> WHAT YOU NEED TO DO: Render the data as a numbered list, starting with the line that contains "How do I perform: Click the СМЕНИТЬ" and going on through the line that contains "tap(645, 422)", with blank lines omitted.

# start of PROVIDED DATA

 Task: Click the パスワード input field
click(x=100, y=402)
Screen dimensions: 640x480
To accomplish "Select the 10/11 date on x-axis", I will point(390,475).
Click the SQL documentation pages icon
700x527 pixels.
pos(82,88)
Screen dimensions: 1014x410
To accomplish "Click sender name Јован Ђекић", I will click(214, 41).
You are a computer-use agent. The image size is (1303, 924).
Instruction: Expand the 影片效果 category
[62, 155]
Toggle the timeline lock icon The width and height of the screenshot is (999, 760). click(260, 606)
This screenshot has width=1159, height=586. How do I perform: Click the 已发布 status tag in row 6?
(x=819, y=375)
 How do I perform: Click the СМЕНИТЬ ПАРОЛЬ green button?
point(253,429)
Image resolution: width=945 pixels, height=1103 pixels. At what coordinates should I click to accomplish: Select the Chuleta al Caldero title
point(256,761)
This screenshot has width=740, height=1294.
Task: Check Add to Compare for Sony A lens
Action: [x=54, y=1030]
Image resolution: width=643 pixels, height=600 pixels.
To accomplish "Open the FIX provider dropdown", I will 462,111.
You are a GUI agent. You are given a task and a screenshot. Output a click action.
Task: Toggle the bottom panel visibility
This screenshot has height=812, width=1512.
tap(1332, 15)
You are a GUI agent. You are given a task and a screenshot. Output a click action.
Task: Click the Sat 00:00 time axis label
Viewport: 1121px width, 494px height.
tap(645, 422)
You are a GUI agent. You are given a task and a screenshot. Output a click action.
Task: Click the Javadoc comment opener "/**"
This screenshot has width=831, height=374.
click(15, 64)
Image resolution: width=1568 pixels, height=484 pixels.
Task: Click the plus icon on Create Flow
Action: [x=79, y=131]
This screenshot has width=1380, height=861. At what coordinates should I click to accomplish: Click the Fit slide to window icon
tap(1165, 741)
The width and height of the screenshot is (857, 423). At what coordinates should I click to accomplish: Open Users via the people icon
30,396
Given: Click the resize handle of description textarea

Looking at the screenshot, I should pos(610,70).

# end of PROVIDED DATA

> WRITTEN ANSWER:
1.  How do I perform: Click the СМЕНИТЬ ПАРОЛЬ green button?
2. point(253,429)
3. Image resolution: width=945 pixels, height=1103 pixels. At what coordinates should I click to accomplish: Select the Chuleta al Caldero title
4. point(256,761)
5. This screenshot has width=740, height=1294.
6. Task: Check Add to Compare for Sony A lens
7. Action: [x=54, y=1030]
8. Image resolution: width=643 pixels, height=600 pixels.
9. To accomplish "Open the FIX provider dropdown", I will 462,111.
10. You are a GUI agent. You are given a task and a screenshot. Output a click action.
11. Task: Toggle the bottom panel visibility
12. This screenshot has height=812, width=1512.
13. tap(1332, 15)
14. You are a GUI agent. You are given a task and a screenshot. Output a click action.
15. Task: Click the Sat 00:00 time axis label
16. Viewport: 1121px width, 494px height.
17. tap(645, 422)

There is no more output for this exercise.